• _Work instructions_
Give back only the lines in the records below from the one with "Screenshot is 265x2576." to the one with "Critical Computing", both inclusive, word for word.

• _Data to process_
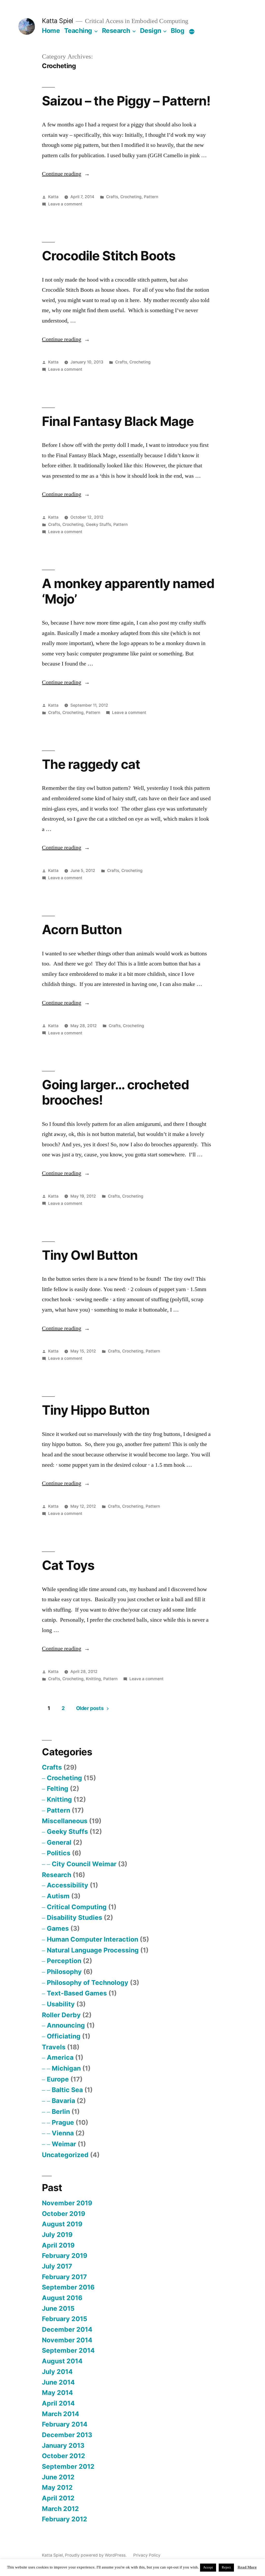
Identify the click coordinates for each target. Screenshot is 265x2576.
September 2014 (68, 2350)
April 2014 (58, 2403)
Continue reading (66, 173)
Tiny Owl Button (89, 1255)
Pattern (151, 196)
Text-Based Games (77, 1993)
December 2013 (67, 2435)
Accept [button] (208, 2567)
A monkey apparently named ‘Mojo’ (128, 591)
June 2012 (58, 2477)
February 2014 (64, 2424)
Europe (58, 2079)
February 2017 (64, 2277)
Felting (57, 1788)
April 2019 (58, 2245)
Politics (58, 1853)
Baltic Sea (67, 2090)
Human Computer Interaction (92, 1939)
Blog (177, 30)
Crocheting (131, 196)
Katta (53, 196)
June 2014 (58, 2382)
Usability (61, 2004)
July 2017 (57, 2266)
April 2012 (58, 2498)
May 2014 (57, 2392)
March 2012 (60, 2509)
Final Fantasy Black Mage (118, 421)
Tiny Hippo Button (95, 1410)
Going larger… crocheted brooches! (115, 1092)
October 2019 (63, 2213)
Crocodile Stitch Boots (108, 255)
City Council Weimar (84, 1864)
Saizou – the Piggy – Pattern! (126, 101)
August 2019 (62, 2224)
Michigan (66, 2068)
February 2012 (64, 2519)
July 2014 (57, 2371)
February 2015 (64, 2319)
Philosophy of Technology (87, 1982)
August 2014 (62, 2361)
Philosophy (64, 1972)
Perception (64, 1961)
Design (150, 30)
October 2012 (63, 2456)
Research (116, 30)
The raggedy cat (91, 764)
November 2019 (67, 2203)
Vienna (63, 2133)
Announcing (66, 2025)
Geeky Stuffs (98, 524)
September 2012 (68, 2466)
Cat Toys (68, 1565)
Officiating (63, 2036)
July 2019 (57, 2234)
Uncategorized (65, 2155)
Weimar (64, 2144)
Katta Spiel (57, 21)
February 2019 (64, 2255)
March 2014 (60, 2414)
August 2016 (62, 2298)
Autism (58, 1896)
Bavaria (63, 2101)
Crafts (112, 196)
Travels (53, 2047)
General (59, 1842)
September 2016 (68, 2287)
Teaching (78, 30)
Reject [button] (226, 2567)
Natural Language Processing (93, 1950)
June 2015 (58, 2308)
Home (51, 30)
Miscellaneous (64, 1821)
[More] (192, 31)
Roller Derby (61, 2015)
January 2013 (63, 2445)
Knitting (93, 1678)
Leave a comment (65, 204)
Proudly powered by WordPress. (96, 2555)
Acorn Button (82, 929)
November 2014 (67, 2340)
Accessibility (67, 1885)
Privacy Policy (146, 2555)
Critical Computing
...
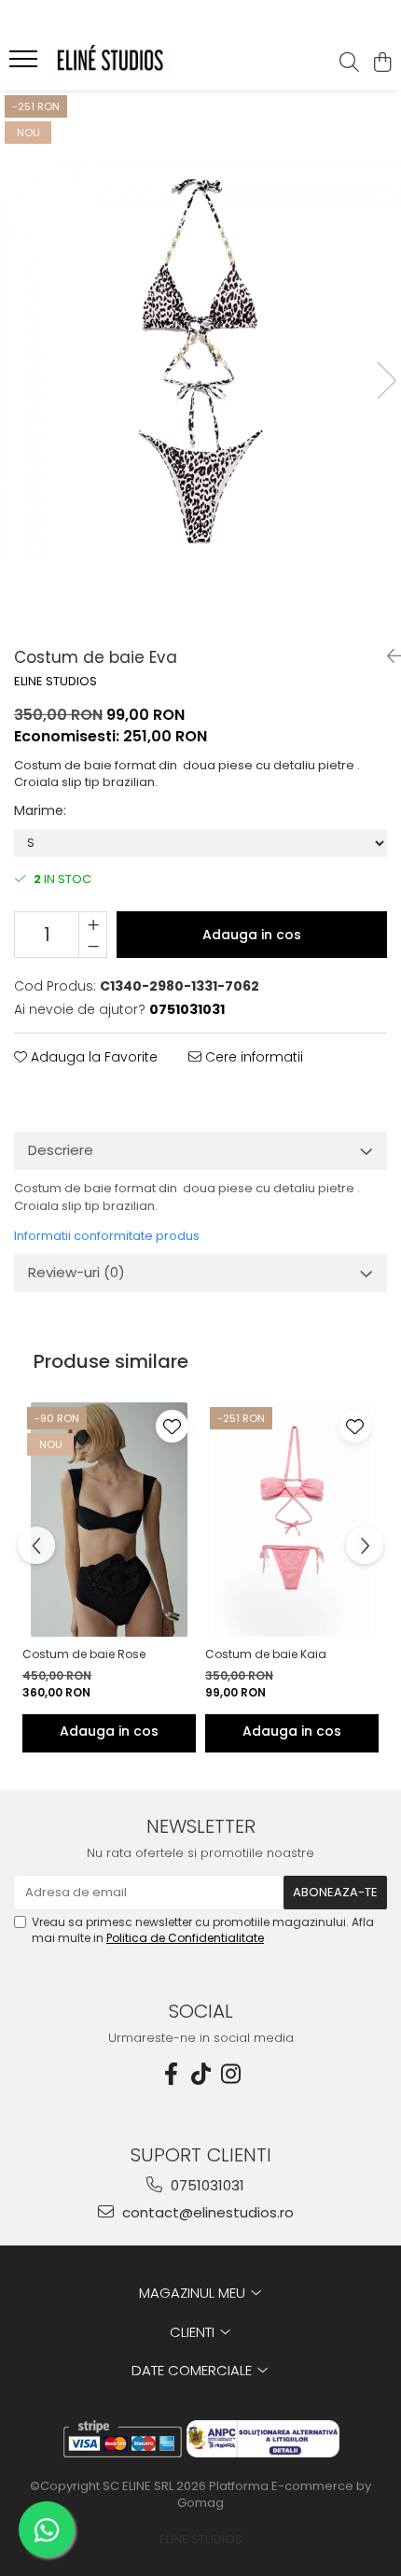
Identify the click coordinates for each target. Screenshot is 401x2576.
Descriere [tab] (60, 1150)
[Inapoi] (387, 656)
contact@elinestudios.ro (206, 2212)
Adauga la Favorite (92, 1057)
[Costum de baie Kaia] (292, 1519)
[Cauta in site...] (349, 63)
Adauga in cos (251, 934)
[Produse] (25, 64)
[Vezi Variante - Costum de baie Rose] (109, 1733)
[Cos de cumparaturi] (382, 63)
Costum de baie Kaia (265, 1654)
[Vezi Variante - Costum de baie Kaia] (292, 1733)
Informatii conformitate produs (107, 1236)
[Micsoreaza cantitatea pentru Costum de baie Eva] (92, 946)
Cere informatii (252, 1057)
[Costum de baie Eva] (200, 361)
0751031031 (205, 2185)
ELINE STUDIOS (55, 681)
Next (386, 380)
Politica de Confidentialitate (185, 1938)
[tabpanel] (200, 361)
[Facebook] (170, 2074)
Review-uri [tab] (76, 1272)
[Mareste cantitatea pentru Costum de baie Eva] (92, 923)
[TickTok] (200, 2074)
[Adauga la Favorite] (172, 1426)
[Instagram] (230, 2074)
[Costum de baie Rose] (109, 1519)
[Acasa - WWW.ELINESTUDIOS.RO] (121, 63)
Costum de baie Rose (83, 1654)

• _Answer to the exercise_
Identify the click coordinates for each target. Screenshot is 265x2576.
September 2014 (68, 2350)
April 2014 (58, 2403)
Continue reading (66, 173)
Tiny Owl Button (89, 1255)
Pattern (151, 196)
Text-Based Games (77, 1993)
December 2013 (67, 2435)
Accept [button] (208, 2567)
A monkey apparently named ‘Mojo’ (128, 591)
June 2012 (58, 2477)
February 2014 (64, 2424)
Europe (58, 2079)
February 2017 (64, 2277)
Felting (57, 1788)
April 2019 (58, 2245)
Politics (58, 1853)
Baltic Sea (67, 2090)
Human Computer Interaction (92, 1939)
Blog (177, 30)
Crocheting (131, 196)
Katta (53, 196)
June 2014 (58, 2382)
Usability (61, 2004)
July 2017 (57, 2266)
April 2012 (58, 2498)
May 2014 (57, 2392)
March 2012 (60, 2509)
Final Fantasy Black Mage (118, 421)
Tiny Hippo Button (95, 1410)
Going larger… crocheted brooches! (115, 1092)
October 2019 (63, 2213)
Crocodile Stitch Boots (108, 255)
City Council Weimar (84, 1864)
Saizou – the Piggy – Pattern! (126, 101)
August 2019 (62, 2224)
Michigan (66, 2068)
February 2012 (64, 2519)
July 2014 (57, 2371)
February 2015 (64, 2319)
Philosophy of Technology (87, 1982)
August 2014 (62, 2361)
Philosophy (64, 1972)
Perception (64, 1961)
Design (150, 30)
October 2012 (63, 2456)
Research (116, 30)
The raggedy cat (91, 764)
November 2019 (67, 2203)
Vienna (63, 2133)
Announcing (66, 2025)
Geeky Stuffs (98, 524)
September 2012 (68, 2466)
Cat Toys (68, 1565)
Officiating (63, 2036)
July 2019 (57, 2234)
Uncategorized (65, 2155)
Weimar (64, 2144)
Katta Spiel (57, 21)
February 2019 (64, 2255)
March 2014 (60, 2414)
August 2016 (62, 2298)
Autism (58, 1896)
Bavaria (63, 2101)
Crafts (112, 196)
Travels (53, 2047)
General (59, 1842)
September 2016 (68, 2287)
Teaching (78, 30)
Reject [button] (226, 2567)
Natural Language Processing (93, 1950)
June 2015 (58, 2308)
Home (51, 30)
Miscellaneous (64, 1821)
[More] (192, 31)
Roller Derby (61, 2015)
January 2013 (63, 2445)
Knitting (93, 1678)
Leave a comment (65, 204)
Proudly powered by WordPress. (96, 2555)
Acorn Button (82, 929)
November 2014 (67, 2340)
Accessibility (67, 1885)
Privacy Policy (146, 2555)
Critical Computing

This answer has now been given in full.